The hour of procrastination is upon us, so without further ado:

A bumper YouTube section

Dollary Clinton, Barack Odollar, and John McCoin take their wearisome YouTube battle over to eBay. Incidentally, can't someone just toss a coin and get this interminable nonsense over with?

Isabella Rossellini's oddest film role since Blue Velvet.

The deeply strange Northern-accented world of David Firth.

Everybody needs somebody. Obviously. Otherwise our heads would just float around.

You'll have seen it already, but what the Hell: Microsoft Chief Eggsecutive (sorry) Steve Ballmer dodging eggs in Hungary.

Sex & The City

Pretend you're one of the Sex & The City girls (if you must) with some New York City bar and restaurant interior design porn.

The bright lights of NYC, again, but this time from afar. More cities here.

Or perhaps you'd prefer something a little more 'street' level?

Some other arty things (this time, happily, unthemed)

Kind of post-apocalyptic scenes that look more realistic than they are, photographed by Lori Nix.

Usually pencils aren't responsible for fully 3-dimensional art...

The world (well, just Australia, so far) in glorious Google Maps tagged panoramas.

Music

Exclusive live bits and pieces from people you will and won't have heard of. The site's mostly in French.

Listen for free to the Radio Soulwax mixes of 2ManyDJs.

More mixing, but of the old C90 cassette kind.

And finally...

No games today, but this is way more fun :) Seriously. I mean, how often do you get to make a pipecleaner Cossack dance to Staying Alive?

Really?

Weirdo.

Tuesday, 20 May 2008

This week's lifehacking links

Random lifehackery

Lately, I've been listing unwanted books and CDs on Amazon. So far, it's been quite successful, but, God, I'm getting sick of typing "CD pristine, slight wear to jewel case. Orders dispatched next business day." Thank goodness, then, for this handy little free download from Lifehacker: Texter.
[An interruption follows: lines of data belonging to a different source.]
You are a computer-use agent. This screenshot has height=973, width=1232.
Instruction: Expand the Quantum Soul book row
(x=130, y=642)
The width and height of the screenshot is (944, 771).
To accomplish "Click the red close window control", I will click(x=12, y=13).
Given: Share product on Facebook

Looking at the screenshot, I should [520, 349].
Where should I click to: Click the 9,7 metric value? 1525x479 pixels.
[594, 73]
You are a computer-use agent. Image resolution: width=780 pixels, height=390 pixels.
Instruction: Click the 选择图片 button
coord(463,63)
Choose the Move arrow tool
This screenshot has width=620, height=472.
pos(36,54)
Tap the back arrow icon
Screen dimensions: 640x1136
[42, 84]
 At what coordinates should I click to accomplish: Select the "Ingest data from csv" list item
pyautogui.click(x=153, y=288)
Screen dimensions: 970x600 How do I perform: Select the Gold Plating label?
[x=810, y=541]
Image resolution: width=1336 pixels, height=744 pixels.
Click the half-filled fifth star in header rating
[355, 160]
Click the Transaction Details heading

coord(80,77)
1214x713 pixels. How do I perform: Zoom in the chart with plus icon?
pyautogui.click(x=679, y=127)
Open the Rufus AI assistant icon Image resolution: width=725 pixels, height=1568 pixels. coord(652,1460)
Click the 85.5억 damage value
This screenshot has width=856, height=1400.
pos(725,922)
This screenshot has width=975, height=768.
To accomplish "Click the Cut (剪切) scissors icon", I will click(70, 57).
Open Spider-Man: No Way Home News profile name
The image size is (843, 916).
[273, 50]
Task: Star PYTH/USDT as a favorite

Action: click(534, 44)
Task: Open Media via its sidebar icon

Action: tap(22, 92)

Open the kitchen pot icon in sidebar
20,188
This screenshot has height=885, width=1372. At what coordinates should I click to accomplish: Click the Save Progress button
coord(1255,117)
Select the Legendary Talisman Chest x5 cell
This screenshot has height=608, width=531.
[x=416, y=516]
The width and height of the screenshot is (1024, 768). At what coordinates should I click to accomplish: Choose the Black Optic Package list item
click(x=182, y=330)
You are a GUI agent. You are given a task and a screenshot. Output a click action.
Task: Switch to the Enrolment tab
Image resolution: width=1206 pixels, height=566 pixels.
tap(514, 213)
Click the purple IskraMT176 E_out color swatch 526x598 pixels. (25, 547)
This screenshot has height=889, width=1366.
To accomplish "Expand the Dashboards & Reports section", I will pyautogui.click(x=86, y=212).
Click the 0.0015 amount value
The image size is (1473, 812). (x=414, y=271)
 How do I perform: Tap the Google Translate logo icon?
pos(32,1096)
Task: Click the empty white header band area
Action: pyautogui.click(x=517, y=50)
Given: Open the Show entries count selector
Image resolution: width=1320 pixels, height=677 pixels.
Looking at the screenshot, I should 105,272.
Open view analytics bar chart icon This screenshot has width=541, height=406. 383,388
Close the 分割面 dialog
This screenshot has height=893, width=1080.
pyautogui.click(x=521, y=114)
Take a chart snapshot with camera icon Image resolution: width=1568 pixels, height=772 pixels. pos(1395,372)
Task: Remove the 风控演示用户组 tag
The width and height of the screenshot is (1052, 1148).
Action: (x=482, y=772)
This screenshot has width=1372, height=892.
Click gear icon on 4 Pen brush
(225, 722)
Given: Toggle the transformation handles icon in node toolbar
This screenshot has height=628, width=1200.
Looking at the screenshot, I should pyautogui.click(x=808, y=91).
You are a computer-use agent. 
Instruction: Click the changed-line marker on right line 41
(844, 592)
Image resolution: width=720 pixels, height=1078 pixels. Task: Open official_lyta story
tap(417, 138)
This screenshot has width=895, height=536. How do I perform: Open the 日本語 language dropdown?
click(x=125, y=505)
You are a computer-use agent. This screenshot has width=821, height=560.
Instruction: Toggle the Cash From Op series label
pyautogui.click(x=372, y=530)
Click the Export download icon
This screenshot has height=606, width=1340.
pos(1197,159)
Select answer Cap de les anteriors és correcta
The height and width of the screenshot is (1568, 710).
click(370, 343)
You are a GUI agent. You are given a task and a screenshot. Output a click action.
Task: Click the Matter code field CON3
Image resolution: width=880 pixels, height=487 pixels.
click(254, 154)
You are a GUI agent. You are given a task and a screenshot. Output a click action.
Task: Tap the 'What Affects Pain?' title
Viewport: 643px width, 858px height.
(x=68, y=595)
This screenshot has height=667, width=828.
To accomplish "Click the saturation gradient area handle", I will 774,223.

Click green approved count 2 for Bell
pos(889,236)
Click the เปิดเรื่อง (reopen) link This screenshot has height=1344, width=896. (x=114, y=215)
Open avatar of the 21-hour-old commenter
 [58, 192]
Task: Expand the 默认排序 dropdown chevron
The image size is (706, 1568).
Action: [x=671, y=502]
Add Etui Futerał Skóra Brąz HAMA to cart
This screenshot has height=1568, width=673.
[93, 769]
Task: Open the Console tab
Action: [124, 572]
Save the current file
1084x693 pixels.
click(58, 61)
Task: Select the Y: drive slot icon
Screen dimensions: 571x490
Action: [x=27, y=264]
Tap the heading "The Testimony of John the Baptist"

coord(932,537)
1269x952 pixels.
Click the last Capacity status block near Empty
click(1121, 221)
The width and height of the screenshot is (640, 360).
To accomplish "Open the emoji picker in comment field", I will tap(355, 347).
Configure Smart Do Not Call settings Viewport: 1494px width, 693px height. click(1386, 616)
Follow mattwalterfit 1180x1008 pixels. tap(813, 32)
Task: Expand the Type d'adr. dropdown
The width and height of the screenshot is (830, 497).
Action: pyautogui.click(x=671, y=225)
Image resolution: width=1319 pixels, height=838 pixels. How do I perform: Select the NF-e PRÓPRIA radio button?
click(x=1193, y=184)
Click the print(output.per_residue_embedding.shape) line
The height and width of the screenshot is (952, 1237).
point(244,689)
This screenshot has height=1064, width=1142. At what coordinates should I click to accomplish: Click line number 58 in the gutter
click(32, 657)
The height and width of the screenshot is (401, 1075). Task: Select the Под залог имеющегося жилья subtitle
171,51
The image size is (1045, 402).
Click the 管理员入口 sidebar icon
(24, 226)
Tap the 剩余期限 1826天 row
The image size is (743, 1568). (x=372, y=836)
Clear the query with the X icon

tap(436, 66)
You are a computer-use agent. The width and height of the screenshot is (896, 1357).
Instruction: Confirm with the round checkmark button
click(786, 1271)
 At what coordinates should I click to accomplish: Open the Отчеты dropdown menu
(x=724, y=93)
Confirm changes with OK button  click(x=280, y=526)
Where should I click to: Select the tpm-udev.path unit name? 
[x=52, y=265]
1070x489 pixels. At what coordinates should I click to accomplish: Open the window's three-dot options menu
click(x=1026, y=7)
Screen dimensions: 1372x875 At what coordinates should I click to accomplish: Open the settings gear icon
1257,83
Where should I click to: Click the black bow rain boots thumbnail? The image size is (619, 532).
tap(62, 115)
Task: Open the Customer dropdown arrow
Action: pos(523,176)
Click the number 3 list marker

It doesn't automate the listing process, sadly, but leave it running and, whatever program you're using, Texter will correct your typing (if you set it up that way), fill in forms, type common phrases etc., all at the touch of whatever keys you happen to assign things to. You'll never type 'the' when you meant 'the' ever again. I said 'the'. Look, why won't you... Oh.

Well, perhaps it has at least one drawback.

There's an altogether more complicated looking option too, which seems to have its uses.

More of it


An extremely easy hack to make Google display a small drop-down box to filter results by recency, i.e. past 24 hours, past week, and so on: simply search for something normally, then add [&as_qdr=d] (without the square brackets) to the end of the resulting URL and hit enter. If that didn't make sense, try going here.

For creative types, LifeDev.net has a list of 17 obscure websites to spark the imagination. Or more likely, to spark hours of procrastination. Then again, doesn't procrastination often turn out to be the incubator of creativity?

Or maybe you're not devoid of inspiration, just a bit distracted? Perhaps, by background noise and chatter? God knows whether ChatterBlocker might help, but at least you can try out a free demo. Apparently it plays "pink noise" (no, not YMCA) to neutralise office sounds - and probably annoy everyone else within earshot.

Firefox Extension of the Day

DownThemAll! - Not only a much faster substitute for Firefox's own download option, but also allows you to quickly and easily hoover up whatever you want from individual web pages (assuming it's downloadable). Browsing MP3 blogs, for one, has never been quicker.

Instructions for advanced (and not so advanced) use over at Lifehacker.

In related news: the full release of the much faster and less crashy version 3.0 of Firefox is still set for late June, but by many accounts it may already be good to go...

Might be worth waiting until all your most used extensions have been updated too, though.